— begin Available records —
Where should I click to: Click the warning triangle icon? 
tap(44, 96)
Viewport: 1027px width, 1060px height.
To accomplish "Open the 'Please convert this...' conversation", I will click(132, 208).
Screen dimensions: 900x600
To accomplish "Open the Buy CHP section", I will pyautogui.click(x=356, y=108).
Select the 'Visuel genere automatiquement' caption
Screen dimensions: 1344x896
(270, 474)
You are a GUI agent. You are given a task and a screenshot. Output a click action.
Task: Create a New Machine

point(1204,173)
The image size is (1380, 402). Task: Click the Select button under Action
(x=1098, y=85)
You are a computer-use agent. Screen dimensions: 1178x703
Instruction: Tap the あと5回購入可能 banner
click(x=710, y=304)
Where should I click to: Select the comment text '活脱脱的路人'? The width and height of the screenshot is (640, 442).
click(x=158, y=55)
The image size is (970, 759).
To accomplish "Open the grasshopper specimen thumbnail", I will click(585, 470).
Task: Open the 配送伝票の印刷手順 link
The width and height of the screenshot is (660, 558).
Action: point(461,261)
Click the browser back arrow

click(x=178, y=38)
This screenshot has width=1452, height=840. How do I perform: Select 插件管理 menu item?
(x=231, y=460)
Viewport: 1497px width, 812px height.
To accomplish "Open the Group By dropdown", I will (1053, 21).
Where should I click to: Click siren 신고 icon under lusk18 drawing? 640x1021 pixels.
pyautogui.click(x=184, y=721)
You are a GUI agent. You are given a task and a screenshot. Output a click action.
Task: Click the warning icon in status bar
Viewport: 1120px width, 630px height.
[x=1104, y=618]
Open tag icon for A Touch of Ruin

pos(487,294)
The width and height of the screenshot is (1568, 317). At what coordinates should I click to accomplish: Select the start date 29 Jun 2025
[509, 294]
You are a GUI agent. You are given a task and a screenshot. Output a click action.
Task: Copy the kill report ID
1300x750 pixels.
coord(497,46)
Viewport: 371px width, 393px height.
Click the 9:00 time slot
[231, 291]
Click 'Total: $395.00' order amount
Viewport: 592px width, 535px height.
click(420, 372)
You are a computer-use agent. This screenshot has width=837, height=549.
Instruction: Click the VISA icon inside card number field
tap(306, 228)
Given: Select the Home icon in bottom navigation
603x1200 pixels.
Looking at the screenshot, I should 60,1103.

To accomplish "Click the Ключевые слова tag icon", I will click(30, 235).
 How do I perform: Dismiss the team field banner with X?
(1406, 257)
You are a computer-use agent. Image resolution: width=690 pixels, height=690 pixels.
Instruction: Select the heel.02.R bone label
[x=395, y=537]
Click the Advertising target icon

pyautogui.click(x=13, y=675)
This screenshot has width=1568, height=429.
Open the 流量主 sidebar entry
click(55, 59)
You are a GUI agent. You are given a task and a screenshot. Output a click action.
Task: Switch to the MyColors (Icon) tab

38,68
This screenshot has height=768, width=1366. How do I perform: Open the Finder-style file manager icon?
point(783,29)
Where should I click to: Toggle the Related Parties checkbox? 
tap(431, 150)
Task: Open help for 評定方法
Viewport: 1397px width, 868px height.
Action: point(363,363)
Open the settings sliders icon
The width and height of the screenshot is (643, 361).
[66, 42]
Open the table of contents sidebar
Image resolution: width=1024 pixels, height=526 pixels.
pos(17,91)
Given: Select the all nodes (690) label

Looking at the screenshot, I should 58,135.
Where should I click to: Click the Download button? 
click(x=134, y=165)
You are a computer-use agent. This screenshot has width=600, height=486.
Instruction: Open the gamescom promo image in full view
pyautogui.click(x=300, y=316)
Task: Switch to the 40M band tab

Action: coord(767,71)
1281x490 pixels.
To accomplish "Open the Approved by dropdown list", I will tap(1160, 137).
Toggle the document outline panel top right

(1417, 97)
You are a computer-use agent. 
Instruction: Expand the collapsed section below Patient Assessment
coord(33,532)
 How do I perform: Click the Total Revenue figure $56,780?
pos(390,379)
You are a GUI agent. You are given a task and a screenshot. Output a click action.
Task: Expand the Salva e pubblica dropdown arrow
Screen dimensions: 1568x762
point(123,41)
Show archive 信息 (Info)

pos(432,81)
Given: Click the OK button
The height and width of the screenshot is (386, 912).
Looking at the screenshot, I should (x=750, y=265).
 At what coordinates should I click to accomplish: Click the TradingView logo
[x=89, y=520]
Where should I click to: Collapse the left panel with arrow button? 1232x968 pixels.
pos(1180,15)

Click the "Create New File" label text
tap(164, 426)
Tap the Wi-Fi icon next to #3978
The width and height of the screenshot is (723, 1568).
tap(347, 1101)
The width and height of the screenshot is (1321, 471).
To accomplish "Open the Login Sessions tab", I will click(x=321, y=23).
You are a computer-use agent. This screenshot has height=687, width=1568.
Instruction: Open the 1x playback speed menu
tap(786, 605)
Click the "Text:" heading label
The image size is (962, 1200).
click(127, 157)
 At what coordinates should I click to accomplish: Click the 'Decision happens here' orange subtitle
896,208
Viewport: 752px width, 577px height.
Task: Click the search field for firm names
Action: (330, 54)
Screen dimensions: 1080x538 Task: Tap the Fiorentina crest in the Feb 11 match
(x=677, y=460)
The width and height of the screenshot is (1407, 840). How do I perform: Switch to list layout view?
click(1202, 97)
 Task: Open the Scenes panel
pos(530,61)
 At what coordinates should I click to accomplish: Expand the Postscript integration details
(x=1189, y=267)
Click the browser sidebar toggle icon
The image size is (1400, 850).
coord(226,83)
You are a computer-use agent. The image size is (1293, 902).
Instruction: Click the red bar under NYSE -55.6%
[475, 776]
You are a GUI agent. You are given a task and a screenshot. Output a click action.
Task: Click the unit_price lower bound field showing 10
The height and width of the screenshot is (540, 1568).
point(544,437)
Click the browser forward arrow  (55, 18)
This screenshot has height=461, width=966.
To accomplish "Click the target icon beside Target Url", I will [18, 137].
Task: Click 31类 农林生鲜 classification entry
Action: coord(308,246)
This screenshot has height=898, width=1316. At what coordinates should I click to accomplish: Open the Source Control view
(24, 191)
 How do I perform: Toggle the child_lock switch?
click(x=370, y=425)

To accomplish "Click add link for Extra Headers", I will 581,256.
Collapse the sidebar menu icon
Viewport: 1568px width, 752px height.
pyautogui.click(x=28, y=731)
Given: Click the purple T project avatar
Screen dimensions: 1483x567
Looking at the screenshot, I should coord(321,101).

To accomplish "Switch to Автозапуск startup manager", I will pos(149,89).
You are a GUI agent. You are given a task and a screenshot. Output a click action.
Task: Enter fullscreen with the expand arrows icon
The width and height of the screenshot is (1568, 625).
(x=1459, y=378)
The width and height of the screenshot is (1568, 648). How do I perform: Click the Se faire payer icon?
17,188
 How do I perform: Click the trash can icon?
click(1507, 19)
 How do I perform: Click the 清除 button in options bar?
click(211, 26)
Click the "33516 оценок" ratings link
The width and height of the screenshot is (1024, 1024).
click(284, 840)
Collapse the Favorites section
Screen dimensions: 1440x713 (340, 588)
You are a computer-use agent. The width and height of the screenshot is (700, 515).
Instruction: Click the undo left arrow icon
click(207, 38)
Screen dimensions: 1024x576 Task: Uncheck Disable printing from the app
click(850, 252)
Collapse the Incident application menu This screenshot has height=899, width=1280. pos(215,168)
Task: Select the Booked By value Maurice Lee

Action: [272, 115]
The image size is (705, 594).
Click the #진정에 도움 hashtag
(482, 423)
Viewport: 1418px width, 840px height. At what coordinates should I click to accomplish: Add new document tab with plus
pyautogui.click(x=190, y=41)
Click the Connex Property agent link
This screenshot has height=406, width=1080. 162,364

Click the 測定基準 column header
— end Available records —
■ What to do ■
Please reproduce every one of the entries above word for word, with no changes.

■ The completed task ■
Where should I click to: Click the warning triangle icon? 
tap(44, 96)
Viewport: 1027px width, 1060px height.
To accomplish "Open the 'Please convert this...' conversation", I will click(132, 208).
Screen dimensions: 900x600
To accomplish "Open the Buy CHP section", I will pyautogui.click(x=356, y=108).
Select the 'Visuel genere automatiquement' caption
Screen dimensions: 1344x896
(270, 474)
You are a GUI agent. You are given a task and a screenshot. Output a click action.
Task: Create a New Machine

point(1204,173)
The image size is (1380, 402). Task: Click the Select button under Action
(x=1098, y=85)
You are a computer-use agent. Screen dimensions: 1178x703
Instruction: Tap the あと5回購入可能 banner
click(x=710, y=304)
Where should I click to: Select the comment text '活脱脱的路人'? The width and height of the screenshot is (640, 442).
click(x=158, y=55)
The image size is (970, 759).
To accomplish "Open the grasshopper specimen thumbnail", I will click(585, 470).
Task: Open the 配送伝票の印刷手順 link
The width and height of the screenshot is (660, 558).
Action: point(461,261)
Click the browser back arrow

click(x=178, y=38)
This screenshot has width=1452, height=840. How do I perform: Select 插件管理 menu item?
(x=231, y=460)
Viewport: 1497px width, 812px height.
To accomplish "Open the Group By dropdown", I will (1053, 21).
Where should I click to: Click siren 신고 icon under lusk18 drawing? 640x1021 pixels.
pyautogui.click(x=184, y=721)
You are a GUI agent. You are given a task and a screenshot. Output a click action.
Task: Click the warning icon in status bar
Viewport: 1120px width, 630px height.
[x=1104, y=618]
Open tag icon for A Touch of Ruin

pos(487,294)
The width and height of the screenshot is (1568, 317). At what coordinates should I click to accomplish: Select the start date 29 Jun 2025
[509, 294]
You are a GUI agent. You are given a task and a screenshot. Output a click action.
Task: Copy the kill report ID
1300x750 pixels.
coord(497,46)
Viewport: 371px width, 393px height.
Click the 9:00 time slot
[231, 291]
Click 'Total: $395.00' order amount
Viewport: 592px width, 535px height.
click(420, 372)
You are a computer-use agent. This screenshot has width=837, height=549.
Instruction: Click the VISA icon inside card number field
tap(306, 228)
Given: Select the Home icon in bottom navigation
603x1200 pixels.
Looking at the screenshot, I should 60,1103.

To accomplish "Click the Ключевые слова tag icon", I will click(30, 235).
 How do I perform: Dismiss the team field banner with X?
(1406, 257)
You are a computer-use agent. Image resolution: width=690 pixels, height=690 pixels.
Instruction: Select the heel.02.R bone label
[x=395, y=537]
Click the Advertising target icon

pyautogui.click(x=13, y=675)
This screenshot has width=1568, height=429.
Open the 流量主 sidebar entry
click(55, 59)
You are a GUI agent. You are given a task and a screenshot. Output a click action.
Task: Switch to the MyColors (Icon) tab

38,68
This screenshot has height=768, width=1366. How do I perform: Open the Finder-style file manager icon?
point(783,29)
Where should I click to: Toggle the Related Parties checkbox? 
tap(431, 150)
Task: Open help for 評定方法
Viewport: 1397px width, 868px height.
Action: point(363,363)
Open the settings sliders icon
The width and height of the screenshot is (643, 361).
[66, 42]
Open the table of contents sidebar
Image resolution: width=1024 pixels, height=526 pixels.
pos(17,91)
Given: Select the all nodes (690) label

Looking at the screenshot, I should 58,135.
Where should I click to: Click the Download button? 
click(x=134, y=165)
You are a computer-use agent. This screenshot has width=600, height=486.
Instruction: Open the gamescom promo image in full view
pyautogui.click(x=300, y=316)
Task: Switch to the 40M band tab

Action: coord(767,71)
1281x490 pixels.
To accomplish "Open the Approved by dropdown list", I will tap(1160, 137).
Toggle the document outline panel top right

(1417, 97)
You are a computer-use agent. 
Instruction: Expand the collapsed section below Patient Assessment
coord(33,532)
 How do I perform: Click the Total Revenue figure $56,780?
pos(390,379)
You are a GUI agent. You are given a task and a screenshot. Output a click action.
Task: Expand the Salva e pubblica dropdown arrow
Screen dimensions: 1568x762
point(123,41)
Show archive 信息 (Info)

pos(432,81)
Given: Click the OK button
The height and width of the screenshot is (386, 912).
Looking at the screenshot, I should (x=750, y=265).
 At what coordinates should I click to accomplish: Click the TradingView logo
[x=89, y=520]
Where should I click to: Collapse the left panel with arrow button? 1232x968 pixels.
pos(1180,15)

Click the "Create New File" label text
tap(164, 426)
Tap the Wi-Fi icon next to #3978
The width and height of the screenshot is (723, 1568).
tap(347, 1101)
The width and height of the screenshot is (1321, 471).
To accomplish "Open the Login Sessions tab", I will click(x=321, y=23).
You are a computer-use agent. This screenshot has height=687, width=1568.
Instruction: Open the 1x playback speed menu
tap(786, 605)
Click the "Text:" heading label
The image size is (962, 1200).
click(127, 157)
 At what coordinates should I click to accomplish: Click the 'Decision happens here' orange subtitle
896,208
Viewport: 752px width, 577px height.
Task: Click the search field for firm names
Action: (330, 54)
Screen dimensions: 1080x538 Task: Tap the Fiorentina crest in the Feb 11 match
(x=677, y=460)
The width and height of the screenshot is (1407, 840). How do I perform: Switch to list layout view?
click(1202, 97)
 Task: Open the Scenes panel
pos(530,61)
 At what coordinates should I click to accomplish: Expand the Postscript integration details
(x=1189, y=267)
Click the browser sidebar toggle icon
The image size is (1400, 850).
coord(226,83)
You are a computer-use agent. The image size is (1293, 902).
Instruction: Click the red bar under NYSE -55.6%
[475, 776]
You are a GUI agent. You are given a task and a screenshot. Output a click action.
Task: Click the unit_price lower bound field showing 10
The height and width of the screenshot is (540, 1568).
point(544,437)
Click the browser forward arrow  (55, 18)
This screenshot has height=461, width=966.
To accomplish "Click the target icon beside Target Url", I will [18, 137].
Task: Click 31类 农林生鲜 classification entry
Action: coord(308,246)
This screenshot has height=898, width=1316. At what coordinates should I click to accomplish: Open the Source Control view
(24, 191)
 How do I perform: Toggle the child_lock switch?
click(x=370, y=425)

To accomplish "Click add link for Extra Headers", I will 581,256.
Collapse the sidebar menu icon
Viewport: 1568px width, 752px height.
pyautogui.click(x=28, y=731)
Given: Click the purple T project avatar
Screen dimensions: 1483x567
Looking at the screenshot, I should coord(321,101).

To accomplish "Switch to Автозапуск startup manager", I will pos(149,89).
You are a GUI agent. You are given a task and a screenshot. Output a click action.
Task: Enter fullscreen with the expand arrows icon
The width and height of the screenshot is (1568, 625).
(x=1459, y=378)
The width and height of the screenshot is (1568, 648). How do I perform: Click the Se faire payer icon?
17,188
 How do I perform: Click the trash can icon?
click(1507, 19)
 How do I perform: Click the 清除 button in options bar?
click(211, 26)
Click the "33516 оценок" ratings link
The width and height of the screenshot is (1024, 1024).
click(284, 840)
Collapse the Favorites section
Screen dimensions: 1440x713 (340, 588)
You are a computer-use agent. The width and height of the screenshot is (700, 515).
Instruction: Click the undo left arrow icon
click(207, 38)
Screen dimensions: 1024x576 Task: Uncheck Disable printing from the app
click(850, 252)
Collapse the Incident application menu This screenshot has height=899, width=1280. pos(215,168)
Task: Select the Booked By value Maurice Lee

Action: [272, 115]
The image size is (705, 594).
Click the #진정에 도움 hashtag
(482, 423)
Viewport: 1418px width, 840px height. At what coordinates should I click to accomplish: Add new document tab with plus
pyautogui.click(x=190, y=41)
Click the Connex Property agent link
This screenshot has height=406, width=1080. 162,364

Click the 測定基準 column header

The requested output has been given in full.